# PlayStation 2 or a new Graphics Card..!!?



## koolent (Feb 9, 2012)

Hi there,

This is Kush Mishra and I am asking you for one thing..

I have a PC and a PS2..

The configuration of my PC is:

*CPU: Intel Core 2 Duo E7400 2.8 GHz
RAM: 2GB DDR 2 Samsung
GPU: None
PSU: 220W (Stock)
Slot : PCI-E
Operating System : Windows 7 Ultimate and Windows XP (Dual- Boot)
CPU Cooler : Cooler Master*

So, basically I want you to suggest whether I should buy a new Graphics card or continue with my PS2 ? 

If I upgrade my PC, It will Take up to Rs. 11k and my PS2 will nt take much..

Bt seriously tell me..


----------



## Sarath (Feb 10, 2012)

You can only play really old games on the PS2. Of course there are a ton of fun games and many epic ones too. But the graphics in todays date is outdated. I would suggest you to demo it yourself at a Sony center or some showroom to see whether you will like it. However if the graphics are fine with you then I strongly suggest the PS2. It's something a gamer has to go through. The library is amazing and many can't be found on PC or even the xbox of the old. 

I am not so sure about your PC. Wait for others to answer. I'm guessing your PC might have bottlenecks and not utilise a new gfx card completely.


----------



## topgear (Feb 10, 2012)

my suggestion goes with a gfx card+PSu combo - a lots of old , new and upcoming games can be played on a pc with a good gpu - Op still has a decent rig which can be spiced up for games with a new GPU and many PS2 games can be played on PC using emulators - so there's no point in investing in some outdated old tech. 

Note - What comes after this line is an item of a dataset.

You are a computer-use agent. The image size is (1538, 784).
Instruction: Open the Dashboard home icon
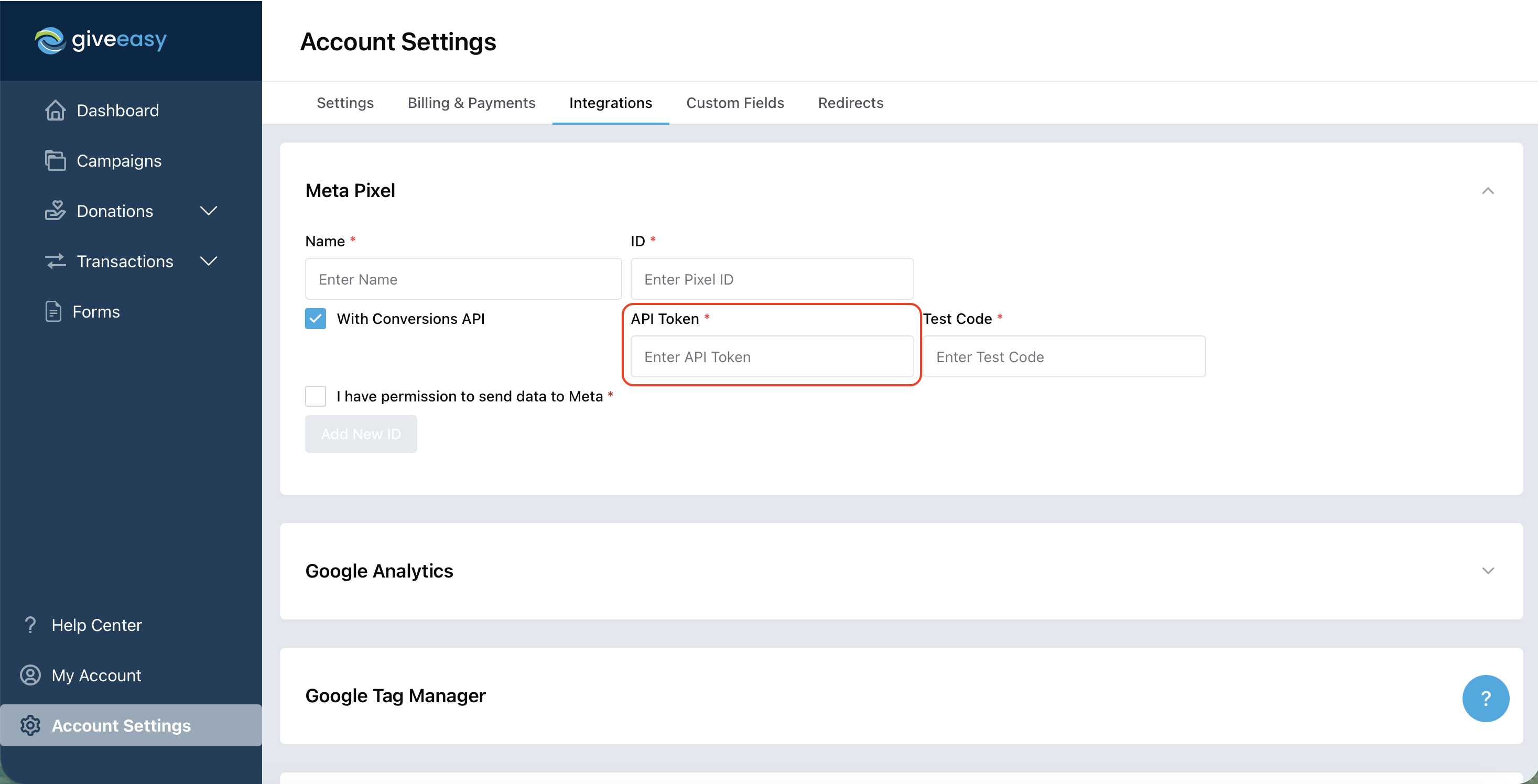point(56,111)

Get HD6790 @ 8.2k / *HD6850 @ 9.2k* and FSP Saga II 500W @ 2.2k /C*orsair CX430 v2* @ 2.4k


----------



## koolent (Feb 10, 2012)

All right .. 

Well thnx,,


----------



## Neo (Feb 10, 2012)

Well you have another option too. You can sell your PS2 , add the amount to 11k and get a new PS3.


----------



## Neo (Feb 10, 2012)

If you want to go with topgear  , then add 2 more Gigs of RAM.


----------



## digitaltab (Feb 10, 2012)

royal.tarun said:


> Well you have another option too. You can sell your PS2 , add the amount to 11k and get a new PS3.





or a xbox 360 4GB  around 14k


----------



## d6bmg (Feb 10, 2012)

royal.tarun said:


> Well you have another option too. You can sell your PS2 , add the amount to 11k and get a new PS3.



For gaming, it is bad option IMIO. Graphics quality of PC games is of no match for the games of xbox360 or ps2/3. 
My suggestion would be to get a new mid end graphics card like HD6790 or HD6850 along with a good PSU like Corsair CX430V2.


----------



## SlashDK (Feb 10, 2012)

I think that OP's proccessor would be a bottleneck for 6850/6790. Better get 6670 GDDR5 model + corsair CX430. Also which monitor do you have koolent?


----------



## Zangetsu (Feb 10, 2012)

Dear Kush Mishra,

do u want make a World record by creating a so many threads on same topic?

Mods pls do the needful.

*www.thinkdigit.com/forum/graphic-cards/151761-right-graphics-card-my-system.html

*www.thinkdigit.com/forum/graphic-cards/151944-best-best-configuration-plzz.html

*www.thinkdigit.com/forum/graphic-cards/152177-new-graphics-required-help.html

*www.thinkdigit.com/forum/graphic-cards/152449-need-twosome-upgrade-budget-12k.html

*www.thinkdigit.com/forum/graphic-cards/152511-playstation-2-new-graphics-card.html

Do not Spam...Read Books.
Reported!


----------



## cute.bandar (Feb 10, 2012)

> It will Take up to Rs. 11k


nah dude . 2000 for a FSP PSU and another 4000 for a 5670. You don't have to go for a high end gpu, even a gpu like 5670 will serve you fine(considering you are planning for a PS2). , and you will be able to play many more games than a PS2 will allow. 
I am using a 4670 , and even play skyrim.


----------



## krishnandu.sarkar (Feb 10, 2012)

Stop Creating multiple threads for same reason.



Zangetsu said:


> Dear Kush Mishra,
> 
> do u want make a World record by creating a so many threads on same topic?
> 
> ...



@OP Stop Creating multiple threads for same reason.

That's too much, another thread you create for same reason and you'll be sent to holiday.


----------